Here are two partner pieces I created to donate and install permanently in Buenos Aires after I leave with the help of BROTA! They are both mixed media pieces including acrylic, methylcellulose, toner, and marine varnish on a tree trunk cross-section, and will be diagonally mounted on wooden poles outdoors when installed. The institution that will host these works is yet to be determined. The two pieces are part of my Garden Memories series.
With permission from the Buenos Aires Botanical Garden, I have been taking plant samples and using chromatography to create a series of very literal plant self-portraits that also function as abstract landscapes. I am titling this series Transmigration Landscapes. There are 35 of these portraits, as well as 2 test designs that I liked enough to keep as well. Since I currently don’t have access to a scanner, processing photos of each to share clean images of the work requires a significant investment of time, so I figured I’d share a peek now with the promise of more to come!

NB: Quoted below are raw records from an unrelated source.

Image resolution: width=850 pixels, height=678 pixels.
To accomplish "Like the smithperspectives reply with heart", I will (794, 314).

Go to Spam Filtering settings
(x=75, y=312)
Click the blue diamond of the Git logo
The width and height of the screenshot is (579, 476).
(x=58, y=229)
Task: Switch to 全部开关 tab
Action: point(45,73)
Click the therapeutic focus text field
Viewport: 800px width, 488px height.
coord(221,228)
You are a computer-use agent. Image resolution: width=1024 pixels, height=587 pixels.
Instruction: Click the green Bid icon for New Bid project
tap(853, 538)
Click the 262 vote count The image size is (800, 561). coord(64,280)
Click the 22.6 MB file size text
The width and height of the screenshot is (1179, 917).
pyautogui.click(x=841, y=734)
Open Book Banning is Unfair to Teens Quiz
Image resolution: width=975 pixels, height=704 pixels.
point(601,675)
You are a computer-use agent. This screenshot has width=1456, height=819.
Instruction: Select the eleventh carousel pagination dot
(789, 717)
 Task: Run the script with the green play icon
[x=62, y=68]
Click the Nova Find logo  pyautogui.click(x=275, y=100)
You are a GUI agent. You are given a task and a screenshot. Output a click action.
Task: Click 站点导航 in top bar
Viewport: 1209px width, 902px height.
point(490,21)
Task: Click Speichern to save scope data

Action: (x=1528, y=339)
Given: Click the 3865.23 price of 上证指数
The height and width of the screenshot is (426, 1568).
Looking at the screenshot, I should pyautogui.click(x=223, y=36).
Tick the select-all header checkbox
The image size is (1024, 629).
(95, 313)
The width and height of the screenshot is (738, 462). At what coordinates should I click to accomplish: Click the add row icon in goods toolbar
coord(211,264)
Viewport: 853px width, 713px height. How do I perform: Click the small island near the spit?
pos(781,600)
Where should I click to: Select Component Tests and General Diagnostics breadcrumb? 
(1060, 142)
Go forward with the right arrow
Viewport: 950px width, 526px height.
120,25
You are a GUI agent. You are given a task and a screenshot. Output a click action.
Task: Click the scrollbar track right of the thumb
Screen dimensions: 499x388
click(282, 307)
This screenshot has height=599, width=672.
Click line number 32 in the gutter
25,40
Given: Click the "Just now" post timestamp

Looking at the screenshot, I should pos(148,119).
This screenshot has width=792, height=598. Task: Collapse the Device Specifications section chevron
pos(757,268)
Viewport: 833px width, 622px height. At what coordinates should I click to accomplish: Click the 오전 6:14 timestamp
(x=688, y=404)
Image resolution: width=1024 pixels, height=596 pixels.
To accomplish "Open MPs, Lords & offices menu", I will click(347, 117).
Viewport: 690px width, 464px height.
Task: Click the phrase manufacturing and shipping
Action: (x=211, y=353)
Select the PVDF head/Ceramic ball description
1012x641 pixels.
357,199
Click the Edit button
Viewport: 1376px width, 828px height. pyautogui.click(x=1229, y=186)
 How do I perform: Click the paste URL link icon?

I’ve been working on two different series of artwork from the start using the new-to-me methylcellulose and chromatography papers, but both are very experimental and I’m not sure exactly what the finished products should even look like at this point. That’s why I’ve yet to reveal much in terms of production other than a couple early test images from the chromatography papers.
However, I started feeling anxious about how experimental I’m being - of course it’s good to experiment, but I wanted the comfort of completing a more traditionally “me” type of piece with a clear end point. Plus, I bought those artisanal handmade papers from Ato Menegazzo Papeles, and it would be a shame not to even work on some while here!
So while this isn’t the first artwork I’ve created here, it’s the first I am declaring finished! The painting is of a dwarf water hyacinth, Eichhornia crassipes. The common names in Spanish for this plant are (as per Wikipedia): jacinto de agua, flor de bora, camalote, aguapey, lechuguín, tarope, tarulla o reyna. I chose this plant in particular because I love how graphic and full of character it is, and the fact that it’s an aquatic plant means that the whole of the plant, including its root system, can be shown in a figure-ground relationship that also celebrates the handmade paper. Water hyacinth is an ornamental plant that is occasionally consumed and used medicinally, but is also highly invasive in warm climates and is often illegal to own or sell. An interesting dichotomy that inspired my current tentative title: Adrift.
I am very excited to share that I was invited to be the second artist in residence ever at the BROTA International Residency Program in collaboration with the Buenos Aires Botanical Garden (Jardín Botánico Carlos Thays) this summer!
I will be at BROTA for a month-long residency spanning May 15 - June 15, 2019. I’m slated to have two exhibitions, one in the Buenos Aires Botanical Garden and one in the BROTA exhibition space. It’s a fantastic opportunity to focus a new body of work on botanical subject matter and I’m also looking forward to getting a chance to experience Argentina for the first time!
Estoy muy emocionada de compartir que voy a atender el programa de residencia internacional BROTA con el Jardín Botánico Carlos Thays de Buenos Aires este verano. Voy a quedar allí un mes - desde el 15 de mayo hasta el 15 de junio de 2019. El plan es tener dos exposiciones, una en el Jardín Botánico y otra en el espacio de exhibición de BROTA. ¡Es una oportunidad fantástica para enfocarme en un nuevo cuerpo de trabajo sobre un tema botánico, y también voy a experimentar la cultura argentina por primera vez!